* **Source document**

FDPIC · COMPLIANCE
FDPIC notification duty and AI guidance: 72-hour rule under FADP Art. 24 and current recommendations 2024-2026
FDPIC 72-hour breach duty from awareness (FADP Art. 24). AI opinions 2024-2026. Addresses, forms and escalation path for Swiss fiduciary, law and SME operations.
Researched & fact-checked by: DuneDive LLC · As of: 2026-05
Who is the FDPIC?
The Federal Data Protection and Information Commissioner (FDPIC, German EDÖB) is the independent data protection supervisory authority in Switzerland. Since the revised FADP (1 Sep 2023), the FDPIC has markedly expanded powers: ex officio investigations, binding orders (blocking, deletion, adjustment of processing), free complaint procedures, public recommendations.

* **Information provided**
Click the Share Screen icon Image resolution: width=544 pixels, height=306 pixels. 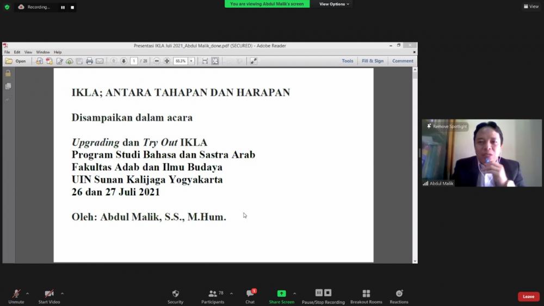281,293
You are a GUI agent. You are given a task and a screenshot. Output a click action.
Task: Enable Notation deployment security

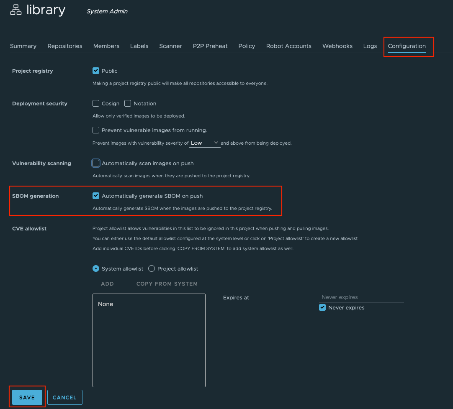[x=127, y=103]
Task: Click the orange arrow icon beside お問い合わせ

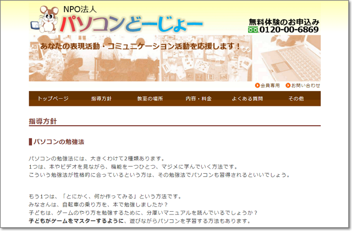Action: pyautogui.click(x=288, y=85)
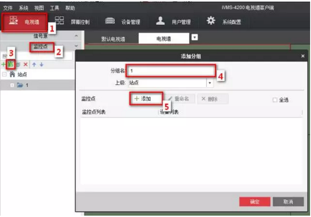Viewport: 311px width, 217px height.
Task: Collapse the 信号源 panel section
Action: pyautogui.click(x=76, y=36)
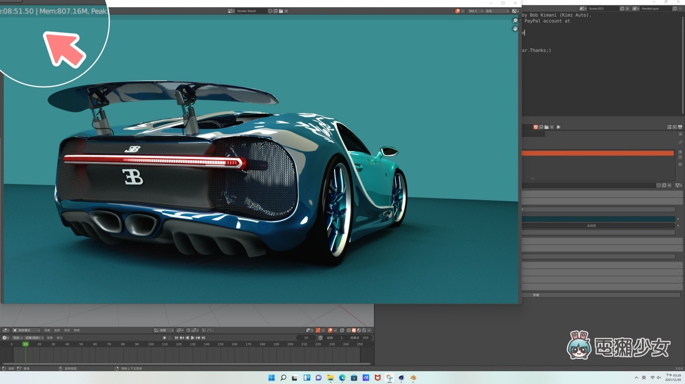The width and height of the screenshot is (685, 384).
Task: Open the object mode dropdown in viewport header
Action: click(x=26, y=330)
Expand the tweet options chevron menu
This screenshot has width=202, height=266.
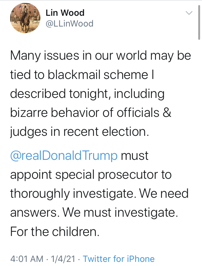[189, 13]
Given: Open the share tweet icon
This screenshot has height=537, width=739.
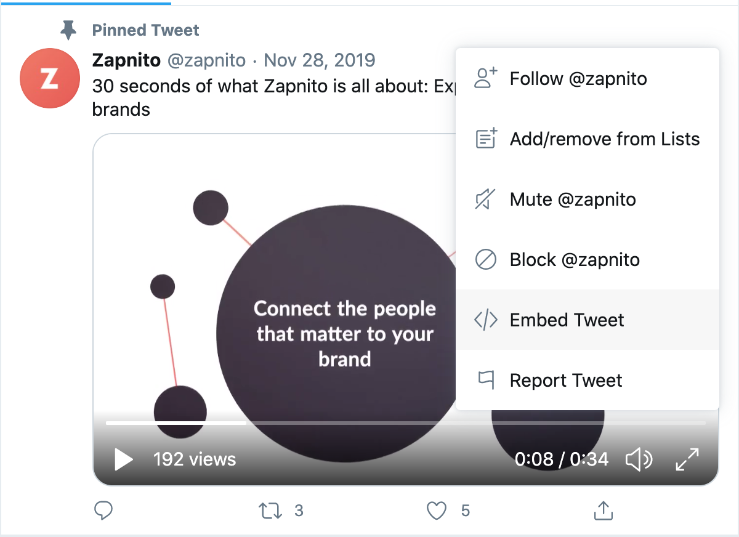Looking at the screenshot, I should pyautogui.click(x=603, y=511).
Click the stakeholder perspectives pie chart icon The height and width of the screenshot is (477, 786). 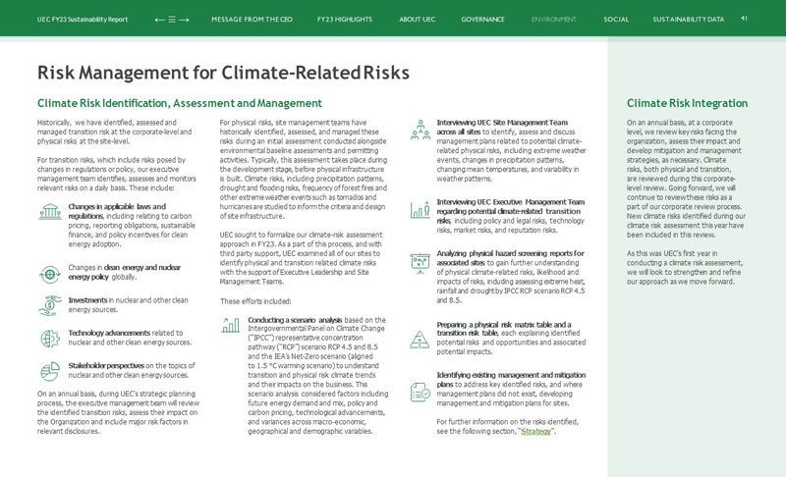click(50, 371)
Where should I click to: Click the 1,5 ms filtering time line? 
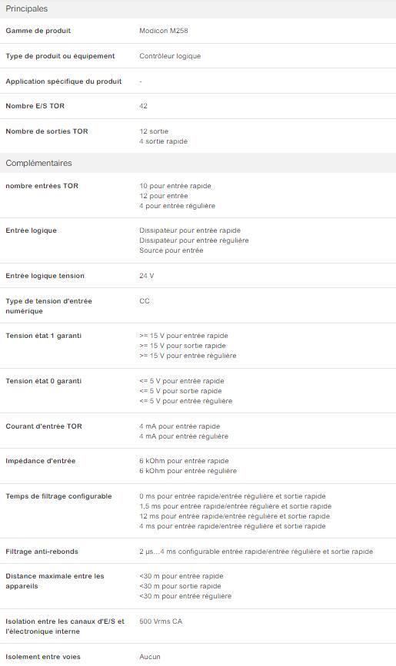pos(235,506)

* **What you will do**
#1 From the FDPIC text, can you duplicate the passage that begins at the words "Researched & fact-checked" and stops after "procedures, public recommendations."?
#2 In the FDPIC text, what development marks the point from which the FDPIC has markedly expanded powers, and which powers does the text list? Answer in one to three sentences.
#3 Answer these questions from the FDPIC text:
(a) From what point does the 72-hour breach duty run, and under which article?
(b) What is the German abbreviation for the FDPIC?
(c) What "As of" date does the text give?

* **Solutions by task**
#1
Researched & fact-checked by: DuneDive LLC · As of: 2026-05
Who is the FDPIC?
The Federal Data Protection and Information Commissioner (FDPIC, German EDÖB) is the independent data protection supervisory authority in Switzerland. Since the revised FADP (1 Sep 2023), the FDPIC has markedly expanded powers: ex officio investigations, binding orders (blocking, deletion, adjustment of processing), free complaint procedures, public recommendations.

#2 The FDPIC's powers have been markedly expanded since the revised FADP of 1 Sep 2023. They include ex officio investigations, binding orders (blocking, deletion, adjustment of processing), free complaint procedures and public recommendations.

#3
(a) From awareness, under FADP Art. 24.
(b) EDÖB.
(c) 2026-05.